参保人员(称为授权人)与近亲属(称为使用人)建立医保授权绑定关系后,使用人在自治区内定点医药机构发生医疗费用,在联网直接结算时由个人负担部分的费用可以使用授权人的医保个人账户资金支付。

【解读】

个人账户共济仅在家庭成员范围内共享个人账户资金部分,使用人不能享受授权人的医保报销政策。

具体的办理方式有线上和线下两种绑定方式,线上可通过广西医保微信公众号、广西医保网上服务大厅自助办理;线下可到各级医保服务大厅配置的自助一体机办理,也可以到医保服务窗口办理。

个人账户共济支持本地和区内异地使用,比如贵港参保职工可授权给参加南宁市居民医保的父母,父母在贵港、南宁或区内任何定点医药机构就医发生费用均可使用贵港参保职工的医保个人账户资金支付。使用人在定点医药机构结算医疗费用时,向收费员出示本人和授权人的医保电子凭证或社会保障卡,如本人为居民医保参保人员也可以出示本人身份证件代替医保电子凭证和社会保障卡。

参保者个人账户不可用于公共卫生费用、体育健身或养生保健消费等不属于基本医疗保险保障范围的支出。

职工享受门诊统筹:在职人员报销比例最高60%

【新规】

在职和退休人员基金起付标准均为600元。

年度支付限额方面,在职人员每人每年1200元,退休人员每人每年1800元,不计入基本医疗保险年度统筹基金最高支付限额。

基金支付比例按照定点医疗机构等级差异化设置。其中,最低比例50%,在职人员在三、二、一级定点医疗机构报销比例分别为:50%、55%和60%,退休人员分别提高5个百分点。

【解读】

职工凭医保电子凭证或社会保障卡到开通门诊统筹结算服务的定点医疗机构门诊就医,发生的门诊治疗费用直接结算。其中,医保目录范围内的医疗费用部分超过门诊统筹年度起付线以上部分,按门诊统筹规定的基金支付比例报销,个人只需负担应由个人支付的医疗费用。例如,在职员工陈某在社区门诊看病3次后,符合基本医保支付范围的医疗费用显示累计已达800元。按照规定,起付标准达到600元后,超过起付线的符合基本医保支付范围的200元将按规定的支付比例报销,社区医院属于一级定点医疗机构,报销比例可为60%,其余的费用由陈某个人承担。

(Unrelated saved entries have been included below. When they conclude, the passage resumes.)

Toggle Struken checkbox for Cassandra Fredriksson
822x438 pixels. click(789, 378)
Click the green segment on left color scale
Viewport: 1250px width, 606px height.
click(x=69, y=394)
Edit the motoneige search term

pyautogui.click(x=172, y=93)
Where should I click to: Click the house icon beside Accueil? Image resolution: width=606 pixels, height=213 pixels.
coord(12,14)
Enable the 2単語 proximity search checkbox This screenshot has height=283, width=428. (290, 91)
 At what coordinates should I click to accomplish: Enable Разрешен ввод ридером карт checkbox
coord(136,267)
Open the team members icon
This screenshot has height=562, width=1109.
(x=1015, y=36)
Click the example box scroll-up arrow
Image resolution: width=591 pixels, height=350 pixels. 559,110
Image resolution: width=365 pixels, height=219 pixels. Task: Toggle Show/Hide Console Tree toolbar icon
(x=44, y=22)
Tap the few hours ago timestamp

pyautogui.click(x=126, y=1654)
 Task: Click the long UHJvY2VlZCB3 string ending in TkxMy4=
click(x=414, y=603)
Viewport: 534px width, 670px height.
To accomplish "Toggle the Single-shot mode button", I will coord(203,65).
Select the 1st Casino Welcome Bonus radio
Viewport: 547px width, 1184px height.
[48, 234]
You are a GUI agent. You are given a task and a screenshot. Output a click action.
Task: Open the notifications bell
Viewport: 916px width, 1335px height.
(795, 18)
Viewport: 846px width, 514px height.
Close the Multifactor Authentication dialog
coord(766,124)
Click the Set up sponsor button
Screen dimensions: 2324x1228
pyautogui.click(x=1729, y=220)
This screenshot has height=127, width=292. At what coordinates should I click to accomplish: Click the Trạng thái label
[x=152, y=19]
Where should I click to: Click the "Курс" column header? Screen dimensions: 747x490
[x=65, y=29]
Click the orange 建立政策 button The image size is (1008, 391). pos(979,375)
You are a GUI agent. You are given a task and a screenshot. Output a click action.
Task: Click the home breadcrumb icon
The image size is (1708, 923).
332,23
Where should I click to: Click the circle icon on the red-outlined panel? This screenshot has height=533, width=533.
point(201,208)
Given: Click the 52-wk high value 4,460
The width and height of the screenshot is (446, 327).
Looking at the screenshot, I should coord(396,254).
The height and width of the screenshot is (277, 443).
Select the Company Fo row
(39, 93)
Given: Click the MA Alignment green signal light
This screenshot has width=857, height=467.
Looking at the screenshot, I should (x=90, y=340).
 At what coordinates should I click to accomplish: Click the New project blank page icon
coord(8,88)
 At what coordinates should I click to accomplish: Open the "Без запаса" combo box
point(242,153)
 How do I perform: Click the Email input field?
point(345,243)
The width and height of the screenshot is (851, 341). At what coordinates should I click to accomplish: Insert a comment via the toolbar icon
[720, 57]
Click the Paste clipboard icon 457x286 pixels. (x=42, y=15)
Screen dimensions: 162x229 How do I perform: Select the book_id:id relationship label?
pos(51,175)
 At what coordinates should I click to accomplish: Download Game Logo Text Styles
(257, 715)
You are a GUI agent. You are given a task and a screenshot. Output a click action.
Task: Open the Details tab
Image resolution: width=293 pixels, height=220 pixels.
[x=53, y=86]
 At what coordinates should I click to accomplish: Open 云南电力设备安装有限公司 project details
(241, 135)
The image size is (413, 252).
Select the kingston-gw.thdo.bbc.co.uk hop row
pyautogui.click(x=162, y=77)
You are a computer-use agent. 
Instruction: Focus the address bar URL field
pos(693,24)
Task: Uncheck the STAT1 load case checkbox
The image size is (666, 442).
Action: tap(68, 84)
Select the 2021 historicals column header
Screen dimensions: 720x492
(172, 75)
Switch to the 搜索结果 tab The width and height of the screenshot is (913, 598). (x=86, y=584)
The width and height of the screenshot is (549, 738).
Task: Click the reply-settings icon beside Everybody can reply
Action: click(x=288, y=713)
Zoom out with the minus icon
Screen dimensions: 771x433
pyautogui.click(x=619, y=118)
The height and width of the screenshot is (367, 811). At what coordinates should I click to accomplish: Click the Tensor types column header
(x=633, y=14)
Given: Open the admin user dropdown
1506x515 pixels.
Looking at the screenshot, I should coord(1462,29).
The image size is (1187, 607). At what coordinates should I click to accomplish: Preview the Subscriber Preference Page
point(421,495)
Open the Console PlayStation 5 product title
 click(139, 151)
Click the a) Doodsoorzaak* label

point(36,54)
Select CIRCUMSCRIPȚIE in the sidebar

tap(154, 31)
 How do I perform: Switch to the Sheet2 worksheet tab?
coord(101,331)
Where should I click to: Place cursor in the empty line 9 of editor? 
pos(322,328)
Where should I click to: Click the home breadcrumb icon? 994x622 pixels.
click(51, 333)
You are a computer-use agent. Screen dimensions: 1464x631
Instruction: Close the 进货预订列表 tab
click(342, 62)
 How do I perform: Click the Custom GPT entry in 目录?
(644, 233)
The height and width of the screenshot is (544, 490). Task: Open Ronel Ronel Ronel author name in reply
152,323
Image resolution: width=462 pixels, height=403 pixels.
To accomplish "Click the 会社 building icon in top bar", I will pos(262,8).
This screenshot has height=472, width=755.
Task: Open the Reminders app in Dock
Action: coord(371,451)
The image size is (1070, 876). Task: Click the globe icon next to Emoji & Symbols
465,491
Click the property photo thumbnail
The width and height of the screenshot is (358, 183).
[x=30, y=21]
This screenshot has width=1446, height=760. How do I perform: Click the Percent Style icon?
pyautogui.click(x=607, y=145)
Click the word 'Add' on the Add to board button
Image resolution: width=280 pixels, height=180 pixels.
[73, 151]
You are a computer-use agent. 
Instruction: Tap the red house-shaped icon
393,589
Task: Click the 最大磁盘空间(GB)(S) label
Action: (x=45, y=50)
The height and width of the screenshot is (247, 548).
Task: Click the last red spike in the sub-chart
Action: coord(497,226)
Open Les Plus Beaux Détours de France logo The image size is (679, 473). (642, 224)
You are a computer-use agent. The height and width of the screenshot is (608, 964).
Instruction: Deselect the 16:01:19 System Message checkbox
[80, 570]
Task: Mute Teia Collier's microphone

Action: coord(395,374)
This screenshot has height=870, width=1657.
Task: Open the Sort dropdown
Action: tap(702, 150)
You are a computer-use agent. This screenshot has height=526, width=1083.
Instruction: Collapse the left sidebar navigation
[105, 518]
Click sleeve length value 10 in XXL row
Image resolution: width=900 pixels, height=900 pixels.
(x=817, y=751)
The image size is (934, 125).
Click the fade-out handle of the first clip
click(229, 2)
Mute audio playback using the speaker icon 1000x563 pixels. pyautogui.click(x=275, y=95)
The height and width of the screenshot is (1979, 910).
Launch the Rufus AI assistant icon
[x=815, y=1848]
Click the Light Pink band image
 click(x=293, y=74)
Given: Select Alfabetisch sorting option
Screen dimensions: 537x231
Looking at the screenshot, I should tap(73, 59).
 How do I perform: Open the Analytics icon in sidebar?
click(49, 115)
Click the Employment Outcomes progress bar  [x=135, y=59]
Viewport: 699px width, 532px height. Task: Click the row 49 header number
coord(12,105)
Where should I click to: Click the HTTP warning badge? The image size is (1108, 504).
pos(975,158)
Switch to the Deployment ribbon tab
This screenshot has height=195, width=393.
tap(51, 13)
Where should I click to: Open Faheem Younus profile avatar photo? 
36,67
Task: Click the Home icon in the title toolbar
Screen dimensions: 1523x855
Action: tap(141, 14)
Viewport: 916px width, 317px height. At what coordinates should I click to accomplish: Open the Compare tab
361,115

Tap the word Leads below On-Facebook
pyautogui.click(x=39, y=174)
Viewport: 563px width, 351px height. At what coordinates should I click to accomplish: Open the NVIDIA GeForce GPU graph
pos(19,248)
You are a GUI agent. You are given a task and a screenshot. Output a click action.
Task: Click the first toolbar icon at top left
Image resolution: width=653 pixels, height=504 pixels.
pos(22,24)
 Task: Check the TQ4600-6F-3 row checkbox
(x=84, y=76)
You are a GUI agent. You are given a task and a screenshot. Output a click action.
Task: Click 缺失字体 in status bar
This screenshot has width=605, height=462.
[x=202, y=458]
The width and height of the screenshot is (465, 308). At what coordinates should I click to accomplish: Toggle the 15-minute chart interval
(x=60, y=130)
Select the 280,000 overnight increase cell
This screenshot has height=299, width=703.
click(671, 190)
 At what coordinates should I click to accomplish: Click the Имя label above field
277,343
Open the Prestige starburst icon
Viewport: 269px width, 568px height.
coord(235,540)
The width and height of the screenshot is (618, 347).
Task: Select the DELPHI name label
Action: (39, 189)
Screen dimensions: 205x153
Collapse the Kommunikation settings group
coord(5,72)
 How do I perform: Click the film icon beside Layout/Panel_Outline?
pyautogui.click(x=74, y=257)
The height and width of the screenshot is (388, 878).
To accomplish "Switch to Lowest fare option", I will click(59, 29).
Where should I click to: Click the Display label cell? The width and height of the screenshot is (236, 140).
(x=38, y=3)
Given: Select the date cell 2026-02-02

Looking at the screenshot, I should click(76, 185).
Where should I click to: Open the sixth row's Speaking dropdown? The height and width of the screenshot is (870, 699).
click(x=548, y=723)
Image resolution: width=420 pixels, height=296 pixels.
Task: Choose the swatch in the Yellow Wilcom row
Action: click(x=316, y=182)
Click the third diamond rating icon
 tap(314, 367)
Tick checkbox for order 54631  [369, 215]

另外,参保人在异地定点医疗机构发生的合规门诊治疗费用也可以享受门诊统筹待遇,在自治区内、自治区外已开通异地就医直接结算的定点医疗机构发生的门诊治疗费用直接结算,按规定享受待遇;在自治区外未开通跨省门诊直接结算的定点医疗机构发生的合规门诊治疗费用需自费结算,再持门诊病历、发票、清单等材料向参保地医保经办机构申请手工报销。

值得一提的是,按照目前设置的支付比例,也充分体现了待遇支付适当向老年人倾斜,也有利于推进分级诊疗,引导参保人员在基层就近就医。